When institutions capitulate, individual liberties soon follow, and courage can have life-altering consequences. After Queens College fired Vera Shlakman, it moved on to her former student, economist Mark Blaug, then a tutor. “For a day or two, I contemplated a magnificent protest,” Blaug wrote in 2000, “a statement that would ring down the ages as a clarion bell to individual freedom, that would be read and cited for years to come by American high school students — and then I quietly sent in my letter of resignation.” Conformity is popular because it feels safe, and that is as true now as it has been during each iteration of the Red Scare. Disney sacrificed Kimmel at the slightest pressure from the White House, and although they brought him back, their cowardice bodes ill. By the end of July, nine elite law firms “capitulated” to White House pressure by “pledging nearly $1 billion in free work” to the administration, Reuters reported. The University of California at Berkeley recently shared 160 names of students and faculty with White House officials in response to a purported antisemitism probe.
Still, some liberals are pondering accommodation. In the New York Times, the president of Barnard College condemned “groupthink” and wrote, “The purpose of higher education is not to advance one viewpoint over another, but to provide our students with the tools and training they need to examine and challenge all beliefs, including their own.” The writer Jerusalem Demsas offered a more radical solution in a piece for The Argument. Universities should prioritize the hiring of conservative faculty even if they are “less qualified” than their liberal peers. “A university made up of only the left-leaning sons and daughters of the wealthy will reproduce an unrepresentative elite and an unrepresentative body of work, thus precipitating its own undoing,” she argued, but that misunderstands the problem. Elite schools are skewed to the wealthy, certainly, and we should make them more egalitarian. But if conservatives are sorting themselves into less-selective institutions, as she says, we should also entertain the possibility that they seek the conformity of Buckley and Bozell. My alma mater, Cedarville University, promises students “exceptional academics with a biblical worldview.” The goal is to create a bubble.
Worse: As the right-wing embraces the fringe, it will produce writers and thinkers who are more likely to espouse nonsense.
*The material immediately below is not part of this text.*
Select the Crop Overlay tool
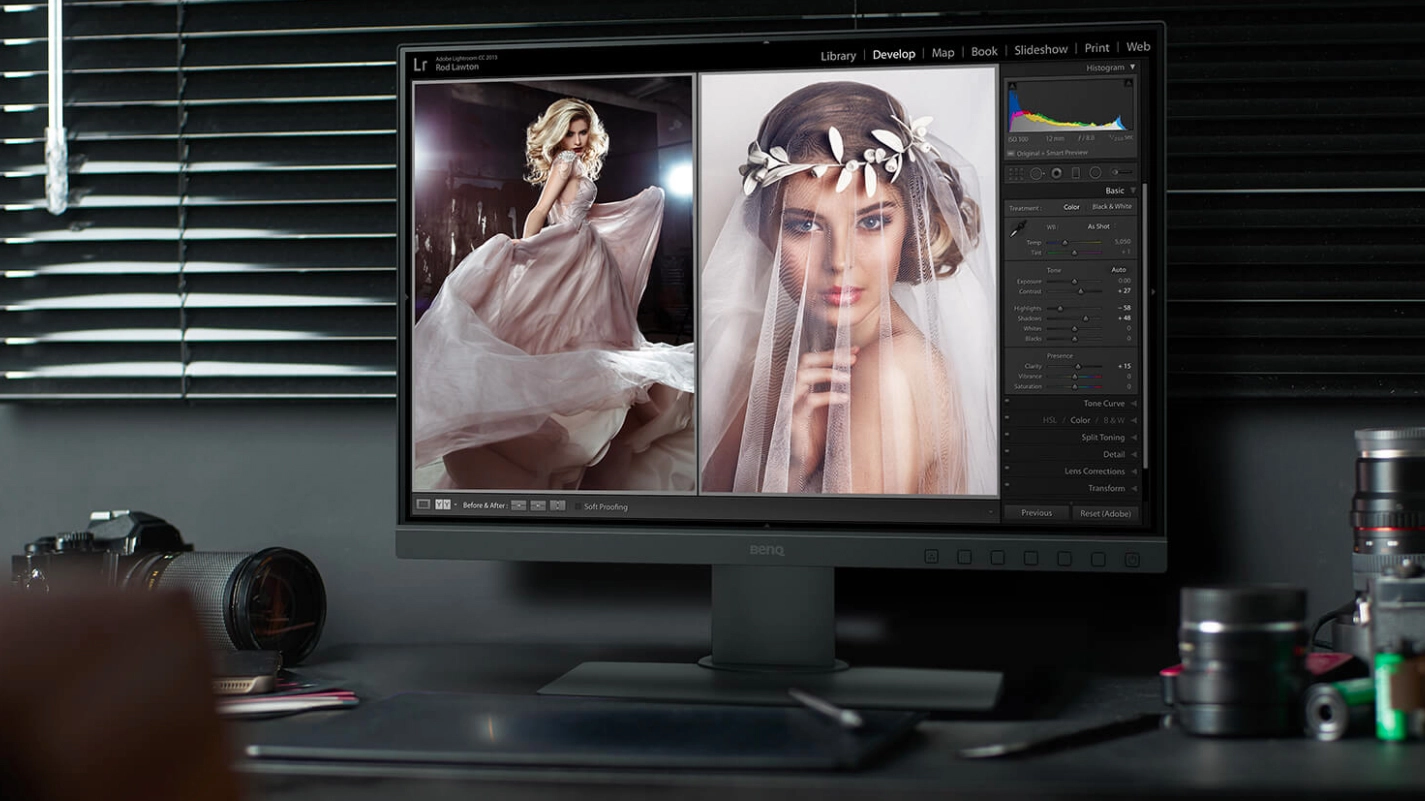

It doesn’t make much sense for Yale to hire a creationist who studied geology at Cedarville in the name of disagreement on campus. Reality is not a viewpoint, but it can look like one to those who deny it. Any college that teaches factual science or history or medicine will face accusations of groupthink, if it has not already. Trickier still, some ideologies are more evidence-based than others. Conspiracy theorists have the right to believe what they want, but that doesn’t mean they should get a megaphone whenever they ask for one. Conservatives including Vice-President J.D. Vance have defended the Kimmel suspension because liberals hurt free speech first; they’re still angry that the Biden administration urged social-media platforms to curb COVID misinformation. But the acts are not equivalent to each other. When people spread lies about a deadly pandemic, it’s not obviously a virtue to let them continue.